Pero que sea un proyecto cultural débil y necio frente al lugar que cumple la cultura en nuestra sociedad, no lo hace menos peligroso. Basta ver el tipo de cultura que promueve, las perspectivas artísticas que respalda y la actitud sorda frente al grueso de los creadores del país, para reconocer en ella una noción de cultura cómoda, complaciente, sumisa, más cercana a un arte que adorna y entretiene que a uno que propone nuevos puntos de vista.

De la misma manera y a pesar de que el gobierno en curso, que se presentó desde la campaña como uno de la cultura y un defensor de los creadores del país, ha sido un testigo mudo frente a los casos de censura por parte de las fuerzas militares, allanamientos a espacios culturales y la criminalización de prácticas artísticas que no están hechas para el lucro, necesariamente. Así es que se promueve la creación en la economía naranja, persiguiendo a los que disienten y controlando el insumo básico más importante para el desarrollo cultural y creativo del país, la libertad de expresión.
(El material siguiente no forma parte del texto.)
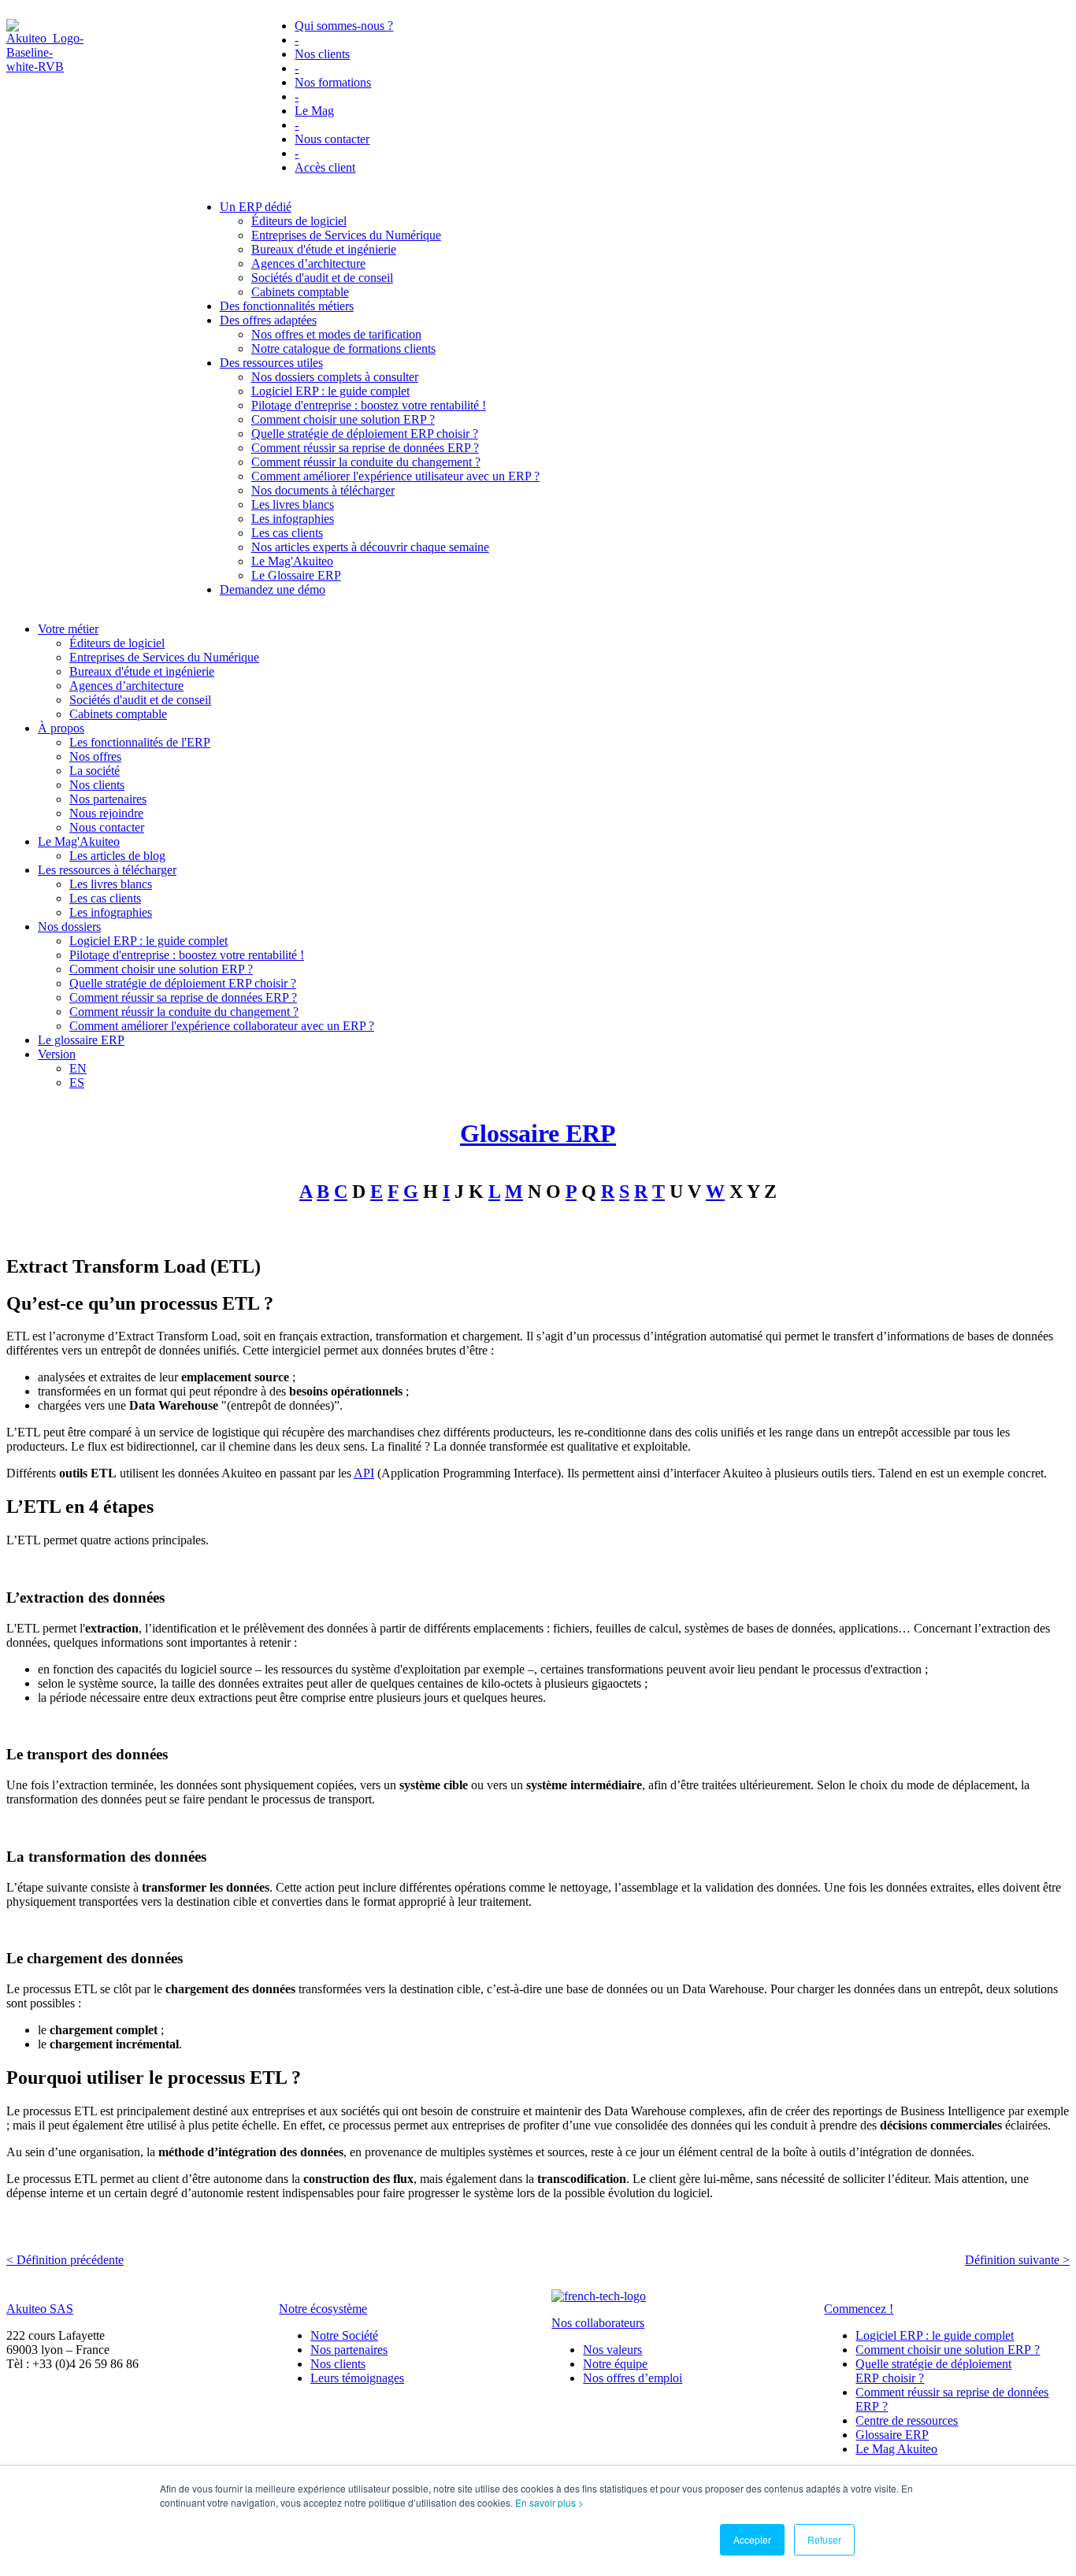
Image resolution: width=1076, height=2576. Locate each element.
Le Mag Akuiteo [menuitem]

Parece ser que la diversidad que defiende Iván Duque es solamente la de unos pocos.

(Lea: ‘La cultura requiere soluciones urgentes en medio de la crisis’) 
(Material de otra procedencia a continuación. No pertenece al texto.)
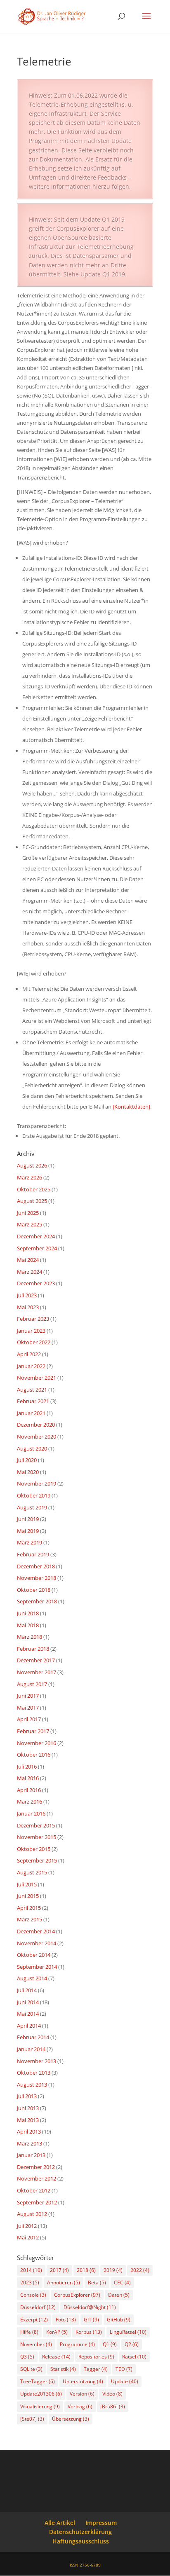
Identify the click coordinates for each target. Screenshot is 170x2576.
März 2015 (29, 1919)
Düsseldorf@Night (90, 2307)
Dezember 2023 (36, 1283)
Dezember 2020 (36, 1424)
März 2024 (29, 1271)
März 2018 (29, 1636)
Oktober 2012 (33, 2190)
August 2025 (32, 1201)
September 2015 (37, 1860)
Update (124, 2381)
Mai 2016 (28, 1778)
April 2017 (29, 1719)
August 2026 (32, 1165)
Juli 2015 (27, 1884)
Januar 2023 (31, 1330)
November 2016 (36, 1743)
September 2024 (37, 1248)
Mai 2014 (28, 2013)
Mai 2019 (28, 1531)
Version (82, 2393)
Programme (77, 2344)
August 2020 (32, 1448)
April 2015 (29, 1908)
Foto (66, 2319)
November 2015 (36, 1837)
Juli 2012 (27, 2226)
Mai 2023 (28, 1307)
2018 (86, 2270)
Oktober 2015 (33, 1849)
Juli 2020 (27, 1460)
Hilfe (29, 2331)
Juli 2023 (27, 1295)
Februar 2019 (33, 1554)
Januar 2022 (31, 1366)
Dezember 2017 (36, 1660)
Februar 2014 (33, 2037)
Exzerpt (34, 2319)
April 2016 (29, 1790)
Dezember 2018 (36, 1566)
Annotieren (63, 2282)
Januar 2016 (31, 1813)
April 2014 (29, 2025)
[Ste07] (32, 2418)
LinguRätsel (128, 2331)
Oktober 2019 (33, 1495)
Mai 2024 (28, 1259)
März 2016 (29, 1801)
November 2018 (36, 1578)
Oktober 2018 (33, 1589)
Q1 (110, 2344)
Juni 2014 (28, 2002)
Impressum (101, 2523)
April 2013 (29, 2131)
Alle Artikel (60, 2523)
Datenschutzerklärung (80, 2532)
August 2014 (32, 1978)
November (36, 2344)
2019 (113, 2270)
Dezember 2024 (36, 1236)
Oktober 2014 (33, 1954)
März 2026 (29, 1177)
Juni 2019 (28, 1519)
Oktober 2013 (33, 2072)
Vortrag (80, 2406)
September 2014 (37, 1966)
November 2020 (36, 1436)
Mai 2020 (28, 1472)
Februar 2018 (33, 1648)
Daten (119, 2294)
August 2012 (32, 2214)
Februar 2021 (33, 1401)
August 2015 (32, 1872)
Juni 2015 (28, 1896)
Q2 (132, 2344)
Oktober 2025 (33, 1189)
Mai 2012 (28, 2237)
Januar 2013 (31, 2155)
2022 (139, 2270)
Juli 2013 (27, 2096)
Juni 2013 (28, 2108)
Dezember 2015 (36, 1825)
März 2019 (29, 1542)
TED (124, 2368)
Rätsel (134, 2356)
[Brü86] (112, 2406)
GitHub (118, 2319)
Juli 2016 (27, 1766)
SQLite (31, 2368)
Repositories (96, 2356)
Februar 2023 (33, 1318)
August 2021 (32, 1389)
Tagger (96, 2368)
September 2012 (37, 2202)
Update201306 (41, 2393)
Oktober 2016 (33, 1754)
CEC (122, 2282)
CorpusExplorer (77, 2294)
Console (33, 2294)
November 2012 (36, 2178)
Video (112, 2393)
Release (56, 2356)
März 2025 (29, 1224)
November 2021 (36, 1377)
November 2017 (36, 1672)
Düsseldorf (38, 2307)
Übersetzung (70, 2418)
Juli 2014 (27, 1990)
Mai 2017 (28, 1707)
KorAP (57, 2331)
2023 (29, 2282)
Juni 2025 (28, 1213)
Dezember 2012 (36, 2167)
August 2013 (32, 2084)
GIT (91, 2319)
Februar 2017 (33, 1731)
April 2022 (29, 1354)
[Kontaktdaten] (131, 1106)
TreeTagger (37, 2381)
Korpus (89, 2331)
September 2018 (37, 1601)
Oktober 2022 (33, 1342)
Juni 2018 (28, 1613)
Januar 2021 (31, 1413)
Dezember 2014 (36, 1931)
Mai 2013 (28, 2120)
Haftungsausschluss (80, 2541)
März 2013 (29, 2143)
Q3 (27, 2356)
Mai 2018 (28, 1625)
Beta (97, 2282)
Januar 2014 (31, 2049)
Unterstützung (83, 2381)
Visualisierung (40, 2406)
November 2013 (36, 2061)
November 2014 (36, 1943)
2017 (59, 2270)
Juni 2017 (28, 1695)
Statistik (63, 2368)
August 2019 (32, 1507)
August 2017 (32, 1684)
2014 (31, 2270)
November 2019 (36, 1483)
Al cierre de dos años a la Economía Naranja le tocó padecer la crisis del coronavirus que no solo reveló lo poco protegido que está el sector cultura, sino también lo distante que está el gobierno del mismo. Espacios culturales, músicos, gestores y editoriales, entre otros, han manifestado sus incertidumbres en medio de una crisis que desnuda la fragilidad de un gobierno que no termina de entender el poder transformador que tiene la creación.
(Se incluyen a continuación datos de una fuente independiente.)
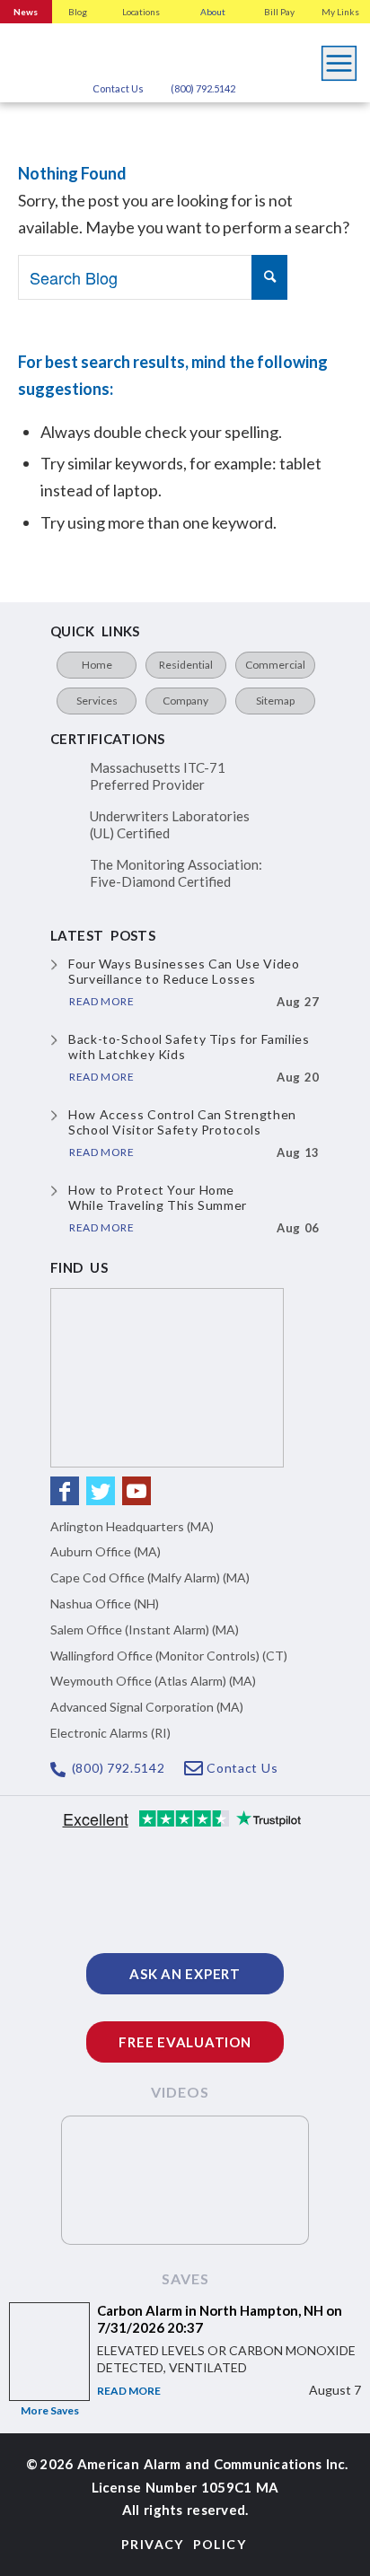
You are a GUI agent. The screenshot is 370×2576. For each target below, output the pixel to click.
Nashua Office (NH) (104, 1603)
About (212, 11)
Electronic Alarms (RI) (110, 1732)
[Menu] (339, 58)
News (25, 11)
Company (185, 700)
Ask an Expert (185, 1974)
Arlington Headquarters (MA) (132, 1526)
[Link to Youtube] (136, 1490)
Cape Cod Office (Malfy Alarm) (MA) (150, 1577)
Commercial (275, 664)
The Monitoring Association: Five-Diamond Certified (176, 873)
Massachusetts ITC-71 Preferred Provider (157, 776)
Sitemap (275, 700)
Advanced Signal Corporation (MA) (146, 1706)
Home (97, 664)
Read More (129, 2390)
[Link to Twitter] (100, 1490)
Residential (186, 664)
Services (97, 700)
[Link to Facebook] (64, 1490)
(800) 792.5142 (203, 88)
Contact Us (118, 88)
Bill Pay (279, 11)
Estamos a mitad de camino de esta apuesta cultural cuyo final apenas podemos imaginar. Nos enfrentamos a cuestionamientos sobre si esta mirada netamente comercial o mercantilista de la cultura puede garantizar la preservación de expresiones culturales que no se rigen bajo los criterios de rating y rentabilidad; si esta apuesta desde el entretenimiento y el espectáculo puede asegurar que se promueva el pensamiento crítico; si ante expresiones artísticas que cuestionen las estructuras de poder, prevalecerá el respeto por la libertad de expresión.

(Conozca: ‘Agremiación: la solución de los creadores para sobrevivir al coronavirus’) 

La falta de voluntad de diálogo con el sector cultura que ha tenido lugar durante la pandemia, la insistencia en que el arte y la cultura no son escenarios de diálogo político y las prácticas de censura frente a las creaciones que cuestionan, parecen ser la prueba de que, por lo que queda del gobierno de la Economía Naranja, los creadores y creadoras tendrán que arreglárselas por su cuenta. No es algo, sin embargo, que no les haya tocado hacer antes.